I agree there must have been something "like that". But there are still some serious gaps:

1. the theory begins with "everything" in an unified form. Then the "everything" already existed at the time.
2. when "nothing" is created why should a kaboom occur? can't they just be an "everything" and a "nothing" peacefully side-by-side? I don't quite understand this: "The materialization then gets into conflict with... materialization itself"
3. why would the explosion occur radially around a center? who invented 3D space and linear motion anyway?

Therefore for a big-bang explosion to happen you need a number of things: matter (the sutff that actually pops), some forces which rule that matter cannot stay pressed together, and some space around. And since all these things had to exist just before the bigbang, there are two options:
1. they were created just before the explosion
2. they were around for longer

And if space, matter and fundamental forces were already there at the time of the boom then I believe the following theory is more plausible:

The idea that the big-bang did not actually create the universe, but is just a local phenomenon, doesn't seem to be very popular for some reason. I posted it somewhere on this site already, but here it is again: what if the big-bang is just one of many others like it out there, and there's nothing special about it, is just like a big star, keeps sucking matter until it pops, matter flies all over until inertia wears out and gravity pulls everything back.

I'm not talking about a pulsating universe, but about a "local phenomenon", meaning there are other balls of matter out there which follow the same pattern. We can barely see the margins of our big ball, and we'd have to squint really hard to see further.
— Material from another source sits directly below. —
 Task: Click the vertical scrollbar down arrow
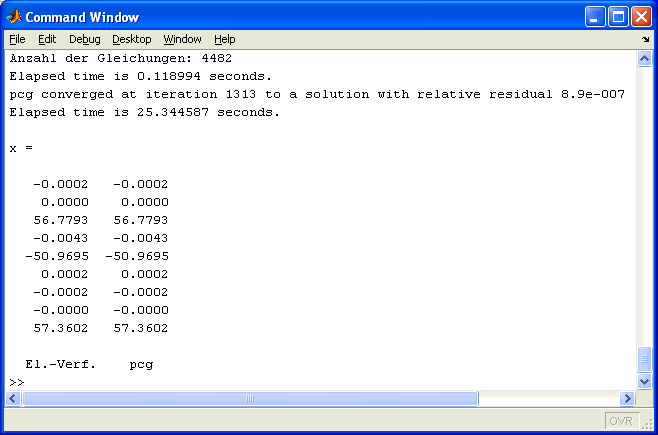[x=645, y=381]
The pea-size ball, right before it exploded, is then plausible. I believe that particular size has something to do with Planck scale times all known matter in the universe (at least what we can see).

It all adds up: the REAL universe is infinite and time did not suddenly begin some billion years ago. But at the same time we're back to square one: everything adds up but nothing is explained.

By the way, do you happen to have a theory about what space is? At least some vague ideas; nobody comes even close to trying to explain it. And, quite literally, nothing moves without it. It is most likely an illusion created as the side effect of some rule, but why 3 dimensions? I have a hunch it can be approached by studying numbers, more dimensions may appear out of necessity, like in the case of complex numbers. There's your second dimension, it appears out of nowhere as a consequence of the properties of numbers. But the darn complex numbers seem to be self sufficient, there is no hint of a second imaginary number.